Marcus Aurelius was fifty years old when he decided to start writing a guide for himself – of lessons he had learnt and what he hoped to do better. Over time, he created Meditations — a key text in Stoicism and a crucial guide to living a better life, to this day.
Here are some of the ways in which I believe Aurelius’ lessons to himself can help us live better lives today:
1. Focus on what you can do
“Don’t you see how much you have to offer – beyond excuses like can’t?” Aurelius writes to himself.
I find this is an interesting reflection because, throughout Meditations, Aurelius judges himself for not having lived a better life. He compares himself to his father and brothers, who were successful politicians and statesmen at the time. Yet he appears to place no worth on writing Meditations, a text that helps many live better lives to this day. Instead, he focuses on all his shortcomings.
I can relate to this, though on a much smaller scale.
I have often judged my own actions too harshly, tried to control their future outcomes, and been stuck in inactivity as a result. In NLP, this is known as “analysis paralysis” — to not act at all, out of a fear that your actions will not be good enough.
It took me a while to realise that while I could not guarantee the outcomes of my actions, I could influence the quality of my present experience. Over time, this enabled me to live more fully in the present, without judging my actions too harshly or being paralysed by inactivity.
2. “Unwavering adherence to decisions, once he’d reached them”
This, Aurelius says, is what he admired the most in his adoptive father. This is still regarded by some as an essential characteristic of a decision maker, particularly in a leadership role. However, many of us do experience indecisiveness. But sometimes, the real challenge is sticking to decisions once we have made them.
In Brilliant Decision Making, Robbie Steinhouse refers to this as “buyer’s remorse” — it’s when you find yourself troubled “by voices questioning whether [you] did make a good decision after all”.
The solution is to recognise that you are experiencing buyer’s remorse, and to learn to differentiate between this, and a genuine problem with the decision that you have made:
“Remorse is essentially looking back, probably with rose-tinted spectacles, at how things were before the decision […] It does not call for any action, other than a vague wish to undo the whole decision process and float back in time.
Positive awareness of weaknesses in the decision calls for specific changes to be made in how you implement it.” (Robbie Steinhouse, Brilliant Decision Making).
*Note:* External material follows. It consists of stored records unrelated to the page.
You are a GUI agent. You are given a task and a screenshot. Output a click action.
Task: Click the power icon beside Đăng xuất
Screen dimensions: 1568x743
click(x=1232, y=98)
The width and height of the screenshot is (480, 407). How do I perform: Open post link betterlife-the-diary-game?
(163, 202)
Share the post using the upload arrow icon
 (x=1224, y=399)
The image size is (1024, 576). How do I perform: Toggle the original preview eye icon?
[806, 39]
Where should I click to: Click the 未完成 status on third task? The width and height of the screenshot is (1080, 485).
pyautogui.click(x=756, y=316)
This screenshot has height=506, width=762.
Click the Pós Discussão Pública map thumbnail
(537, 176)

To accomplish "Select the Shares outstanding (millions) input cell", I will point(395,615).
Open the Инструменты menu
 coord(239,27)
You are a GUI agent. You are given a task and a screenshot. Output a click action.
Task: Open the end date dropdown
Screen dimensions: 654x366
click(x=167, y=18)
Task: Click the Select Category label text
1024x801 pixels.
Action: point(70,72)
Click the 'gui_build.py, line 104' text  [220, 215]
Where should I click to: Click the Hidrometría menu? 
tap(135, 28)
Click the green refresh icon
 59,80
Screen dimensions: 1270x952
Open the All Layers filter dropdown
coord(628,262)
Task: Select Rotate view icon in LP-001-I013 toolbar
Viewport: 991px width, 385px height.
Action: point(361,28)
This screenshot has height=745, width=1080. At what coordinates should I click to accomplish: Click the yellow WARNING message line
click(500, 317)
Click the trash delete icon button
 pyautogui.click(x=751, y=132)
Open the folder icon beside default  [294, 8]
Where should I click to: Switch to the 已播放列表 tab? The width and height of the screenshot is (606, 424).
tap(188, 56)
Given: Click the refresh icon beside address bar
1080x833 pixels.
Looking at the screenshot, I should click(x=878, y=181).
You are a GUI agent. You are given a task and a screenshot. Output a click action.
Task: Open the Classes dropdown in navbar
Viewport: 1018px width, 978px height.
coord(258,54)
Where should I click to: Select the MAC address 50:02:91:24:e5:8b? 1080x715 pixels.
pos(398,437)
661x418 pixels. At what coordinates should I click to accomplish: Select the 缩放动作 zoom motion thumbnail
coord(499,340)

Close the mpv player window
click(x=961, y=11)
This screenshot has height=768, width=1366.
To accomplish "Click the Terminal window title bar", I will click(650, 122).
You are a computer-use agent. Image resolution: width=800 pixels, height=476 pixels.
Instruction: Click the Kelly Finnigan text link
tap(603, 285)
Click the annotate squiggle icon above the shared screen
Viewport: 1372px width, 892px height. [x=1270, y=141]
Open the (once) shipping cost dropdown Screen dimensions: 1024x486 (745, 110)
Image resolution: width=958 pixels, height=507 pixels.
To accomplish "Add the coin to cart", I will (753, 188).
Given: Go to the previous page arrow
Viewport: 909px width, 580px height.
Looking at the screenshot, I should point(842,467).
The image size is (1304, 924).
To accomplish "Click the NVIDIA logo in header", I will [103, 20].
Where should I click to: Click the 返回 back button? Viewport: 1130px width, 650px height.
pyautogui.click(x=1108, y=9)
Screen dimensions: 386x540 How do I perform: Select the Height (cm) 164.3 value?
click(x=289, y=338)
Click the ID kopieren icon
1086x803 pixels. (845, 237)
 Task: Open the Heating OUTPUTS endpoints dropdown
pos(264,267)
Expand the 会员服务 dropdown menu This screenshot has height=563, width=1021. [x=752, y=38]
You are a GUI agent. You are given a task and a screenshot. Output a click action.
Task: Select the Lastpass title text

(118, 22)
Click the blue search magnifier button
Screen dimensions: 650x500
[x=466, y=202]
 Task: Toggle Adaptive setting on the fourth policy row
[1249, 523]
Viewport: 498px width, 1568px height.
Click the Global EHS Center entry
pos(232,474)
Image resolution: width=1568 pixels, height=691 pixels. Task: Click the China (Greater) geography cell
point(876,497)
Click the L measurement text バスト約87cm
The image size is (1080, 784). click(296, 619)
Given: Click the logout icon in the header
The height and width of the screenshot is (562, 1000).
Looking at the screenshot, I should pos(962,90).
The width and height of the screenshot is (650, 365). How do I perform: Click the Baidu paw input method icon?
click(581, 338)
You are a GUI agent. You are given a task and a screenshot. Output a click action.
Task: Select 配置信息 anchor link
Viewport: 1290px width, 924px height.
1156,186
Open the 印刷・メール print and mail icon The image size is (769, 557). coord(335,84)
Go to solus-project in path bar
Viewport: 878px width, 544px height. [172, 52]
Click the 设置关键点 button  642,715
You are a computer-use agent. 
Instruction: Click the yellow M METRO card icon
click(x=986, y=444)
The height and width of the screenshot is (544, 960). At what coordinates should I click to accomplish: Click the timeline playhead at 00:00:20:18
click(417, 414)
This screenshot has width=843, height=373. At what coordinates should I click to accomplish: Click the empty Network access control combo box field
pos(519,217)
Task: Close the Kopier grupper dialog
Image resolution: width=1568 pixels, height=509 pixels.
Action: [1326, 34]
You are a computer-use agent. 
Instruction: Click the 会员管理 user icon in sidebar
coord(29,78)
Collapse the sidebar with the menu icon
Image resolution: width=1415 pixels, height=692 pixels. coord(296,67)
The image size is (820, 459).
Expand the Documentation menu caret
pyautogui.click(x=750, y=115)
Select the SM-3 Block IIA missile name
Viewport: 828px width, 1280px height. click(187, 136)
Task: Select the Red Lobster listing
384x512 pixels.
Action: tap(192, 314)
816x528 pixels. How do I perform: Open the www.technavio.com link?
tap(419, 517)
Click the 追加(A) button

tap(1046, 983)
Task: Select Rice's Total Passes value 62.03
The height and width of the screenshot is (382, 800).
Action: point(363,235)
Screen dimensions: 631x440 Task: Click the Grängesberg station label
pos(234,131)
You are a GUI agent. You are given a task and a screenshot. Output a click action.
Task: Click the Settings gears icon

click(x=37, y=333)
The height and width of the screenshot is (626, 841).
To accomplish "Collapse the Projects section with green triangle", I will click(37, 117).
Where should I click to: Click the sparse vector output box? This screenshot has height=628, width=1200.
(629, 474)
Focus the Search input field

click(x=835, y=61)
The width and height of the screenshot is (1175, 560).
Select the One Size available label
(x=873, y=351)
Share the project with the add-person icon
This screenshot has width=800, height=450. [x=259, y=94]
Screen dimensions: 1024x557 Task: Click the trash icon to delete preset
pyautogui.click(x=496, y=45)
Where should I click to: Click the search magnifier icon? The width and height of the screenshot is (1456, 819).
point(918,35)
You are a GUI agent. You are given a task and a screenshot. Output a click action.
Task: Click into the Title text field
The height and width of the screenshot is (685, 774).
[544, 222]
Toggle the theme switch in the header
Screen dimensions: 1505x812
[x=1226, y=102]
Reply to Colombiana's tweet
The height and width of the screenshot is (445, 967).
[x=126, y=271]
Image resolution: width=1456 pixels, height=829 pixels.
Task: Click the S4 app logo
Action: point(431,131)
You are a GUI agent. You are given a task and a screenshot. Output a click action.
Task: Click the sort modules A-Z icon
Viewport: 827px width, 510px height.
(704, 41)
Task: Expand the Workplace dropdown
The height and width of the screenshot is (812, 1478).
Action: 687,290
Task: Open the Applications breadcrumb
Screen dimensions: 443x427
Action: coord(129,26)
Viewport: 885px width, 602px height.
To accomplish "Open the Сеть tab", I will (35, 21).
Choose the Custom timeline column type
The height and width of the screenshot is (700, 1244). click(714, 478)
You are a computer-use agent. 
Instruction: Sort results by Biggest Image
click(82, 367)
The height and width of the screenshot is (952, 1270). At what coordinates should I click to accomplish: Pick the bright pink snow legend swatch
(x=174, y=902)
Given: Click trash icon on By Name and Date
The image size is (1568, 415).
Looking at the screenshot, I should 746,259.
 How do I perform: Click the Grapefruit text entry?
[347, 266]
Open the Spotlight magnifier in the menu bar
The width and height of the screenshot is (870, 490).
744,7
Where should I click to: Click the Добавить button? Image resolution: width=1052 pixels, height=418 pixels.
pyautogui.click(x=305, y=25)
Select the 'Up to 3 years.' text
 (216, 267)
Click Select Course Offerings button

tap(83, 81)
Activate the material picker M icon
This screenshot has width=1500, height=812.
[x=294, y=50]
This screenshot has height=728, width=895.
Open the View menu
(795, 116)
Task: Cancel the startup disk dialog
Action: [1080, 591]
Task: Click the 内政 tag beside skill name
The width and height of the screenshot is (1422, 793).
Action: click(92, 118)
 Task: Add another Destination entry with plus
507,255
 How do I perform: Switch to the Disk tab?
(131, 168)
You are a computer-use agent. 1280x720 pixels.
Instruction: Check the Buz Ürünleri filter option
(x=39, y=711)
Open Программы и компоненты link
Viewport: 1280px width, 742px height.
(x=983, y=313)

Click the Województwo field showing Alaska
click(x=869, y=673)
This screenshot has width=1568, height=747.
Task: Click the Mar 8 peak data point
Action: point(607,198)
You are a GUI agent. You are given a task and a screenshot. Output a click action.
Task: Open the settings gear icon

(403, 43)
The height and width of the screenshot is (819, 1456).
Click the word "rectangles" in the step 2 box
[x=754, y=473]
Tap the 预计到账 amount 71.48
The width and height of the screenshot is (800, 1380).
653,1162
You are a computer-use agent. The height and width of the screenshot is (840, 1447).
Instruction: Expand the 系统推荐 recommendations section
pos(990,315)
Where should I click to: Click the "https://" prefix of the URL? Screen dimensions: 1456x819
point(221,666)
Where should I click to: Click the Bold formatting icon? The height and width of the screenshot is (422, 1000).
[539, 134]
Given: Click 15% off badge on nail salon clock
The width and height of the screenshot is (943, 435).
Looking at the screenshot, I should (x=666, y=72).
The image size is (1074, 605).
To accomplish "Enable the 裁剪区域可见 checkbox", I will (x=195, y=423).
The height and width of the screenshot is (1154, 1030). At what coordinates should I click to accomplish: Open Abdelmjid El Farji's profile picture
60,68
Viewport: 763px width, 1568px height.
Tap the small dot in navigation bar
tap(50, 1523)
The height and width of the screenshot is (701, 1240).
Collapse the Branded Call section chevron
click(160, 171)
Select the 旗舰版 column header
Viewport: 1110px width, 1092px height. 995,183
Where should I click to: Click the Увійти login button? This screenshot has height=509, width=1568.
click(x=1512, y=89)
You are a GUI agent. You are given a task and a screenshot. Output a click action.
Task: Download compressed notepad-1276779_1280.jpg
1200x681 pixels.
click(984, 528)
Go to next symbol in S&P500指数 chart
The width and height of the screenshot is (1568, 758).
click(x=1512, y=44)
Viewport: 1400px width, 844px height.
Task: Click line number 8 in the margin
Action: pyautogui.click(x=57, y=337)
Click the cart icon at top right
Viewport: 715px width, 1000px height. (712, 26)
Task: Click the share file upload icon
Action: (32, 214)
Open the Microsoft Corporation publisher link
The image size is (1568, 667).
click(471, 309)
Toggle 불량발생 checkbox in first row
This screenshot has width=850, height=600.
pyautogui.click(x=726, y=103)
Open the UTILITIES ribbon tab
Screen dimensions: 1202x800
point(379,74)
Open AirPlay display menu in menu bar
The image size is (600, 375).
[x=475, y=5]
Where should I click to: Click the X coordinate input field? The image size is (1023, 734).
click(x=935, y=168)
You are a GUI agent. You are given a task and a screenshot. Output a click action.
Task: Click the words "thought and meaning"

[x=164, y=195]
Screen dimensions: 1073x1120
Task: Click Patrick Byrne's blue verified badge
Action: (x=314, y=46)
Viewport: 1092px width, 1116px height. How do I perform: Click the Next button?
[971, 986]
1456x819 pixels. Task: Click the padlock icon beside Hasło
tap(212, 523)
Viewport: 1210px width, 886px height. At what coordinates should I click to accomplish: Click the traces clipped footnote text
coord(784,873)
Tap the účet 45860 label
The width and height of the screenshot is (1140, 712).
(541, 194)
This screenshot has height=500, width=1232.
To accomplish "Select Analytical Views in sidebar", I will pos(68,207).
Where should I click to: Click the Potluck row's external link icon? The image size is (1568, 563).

3. Be grateful for your failures
Marcus Aurelius gives thanks that he was “not more talented in rhetoric, poetry or other areas. If I’d felt that I was making better progress, I might never have given them up” — and gone on to write.
This can be a very popular reflection among successful people. The Pulitzer Prize winning author, Elizabeth Strout, for example, was once a lawyer. Reflecting on her career choices in an interview, Strout said: “It’s lucky in a way that I was a bad lawyer, because it gave me less of a choice about what to do”.
This is a familiar approach in NLP, which teaches us to look at the ways in which our language influences our reality. For some, failure is a trigger, followed by a sinking feeling in the stomach. For others, it is an opportunity for new beginnings. But it is by altering our associations with the word “failure”, that we can start to change our relationship with this experience.
4. Find your purpose
“People who labour all their lives but have no purpose are wasting their time — even when hard at work”.
Marcus Aurelius believed that without an overarching reason for your goals, you can spend your life being busy, doing things. But never actually going anywhere.
In some ways I believe this holds similarities with Robert Dilts’ famous Logical Levels model. According to Dilts, the top level at which we experience the world is the level of “purpose”. This means relating your own experience to a wider system. Giving the ability to decide also for what or for whom a particular step has been taken. The theory is that, ultimately, knowing your purpose will help you align your individual actions to your overall vision.
A quote from the NLP book How to Coach With NLP summarises the importance of vision to one’s life well: “Vision without action is a daydream; action without vision is a nightmare, as the Japanese proverb has it”.
5. Learn to help yourself
“When jarred by circumstances, revert at once to yourself”
At numerous points in Meditations, Aurelius advises that, in times of peril or crisis, people turn inwards and learn to support themselves.
Personally, I often have the opposite impulse. When things go wrong, I turn outwards. I call people, surround myself with distractions. Talk to anyone who will listen. But, over time I have learnt that, while there is a time and place for all of this, that time comes later. After I have helped myself.
NLP was crucial in understanding this.
NLP taught me that my states are transitory. Although they are influenced by the outside world, they are, ultimately, happening within me. Therefore, only I can change them, from the inside out.